TASK DESCRIPTION => An unchanged copy of every record below, without pictures, is the goal.

┌──

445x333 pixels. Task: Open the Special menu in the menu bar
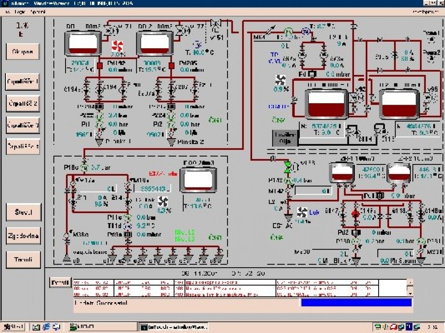coord(37,12)
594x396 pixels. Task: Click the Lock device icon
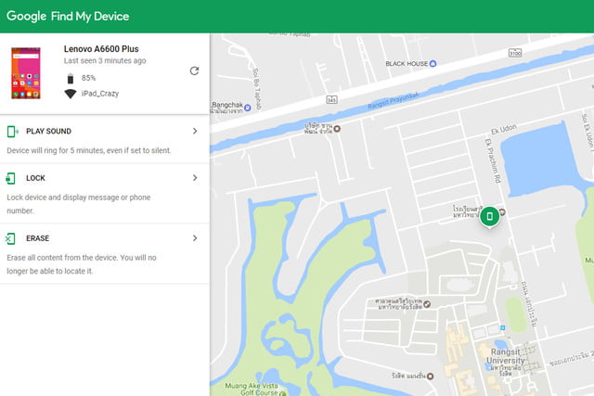pyautogui.click(x=10, y=178)
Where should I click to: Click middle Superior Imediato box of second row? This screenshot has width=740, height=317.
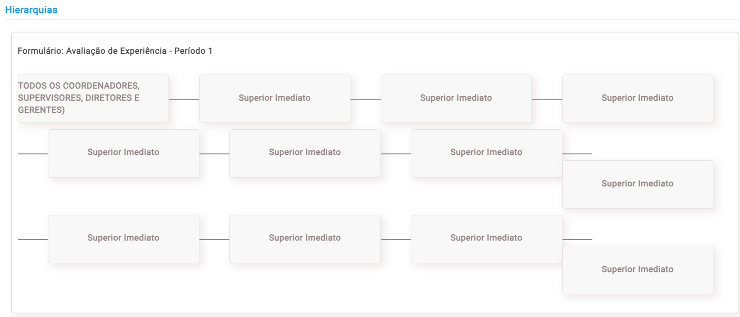point(305,153)
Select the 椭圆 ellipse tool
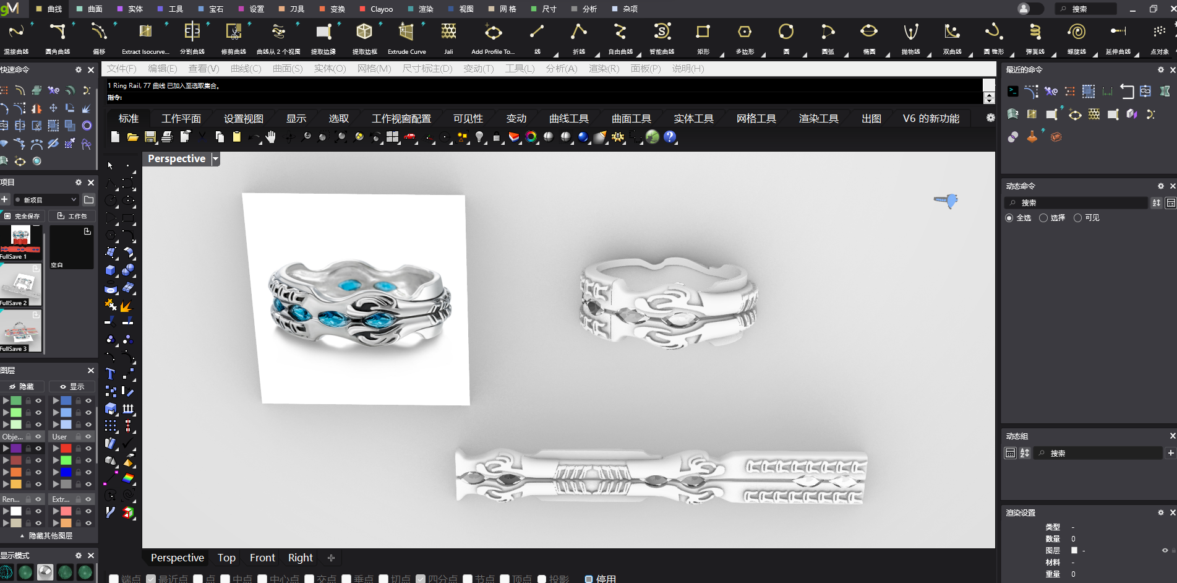 click(x=869, y=32)
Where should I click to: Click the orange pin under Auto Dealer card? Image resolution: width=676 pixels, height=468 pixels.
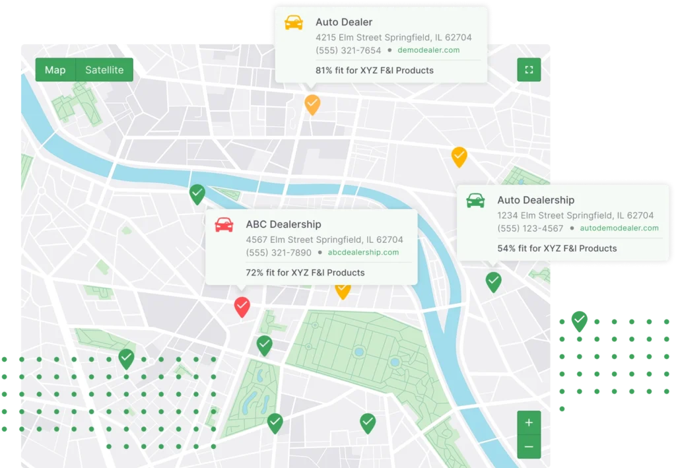pos(312,104)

└──

YOUR RESPONSE =>
445x333 pixels. Task: Open the Special menu in the menu bar
coord(37,12)
594x396 pixels. Task: Click the Lock device icon
pyautogui.click(x=10, y=178)
Where should I click to: Click middle Superior Imediato box of second row? This screenshot has width=740, height=317.
point(305,153)
Select the 椭圆 ellipse tool
 click(x=869, y=32)
Where should I click to: Click the orange pin under Auto Dealer card? Image resolution: width=676 pixels, height=468 pixels.
pos(312,104)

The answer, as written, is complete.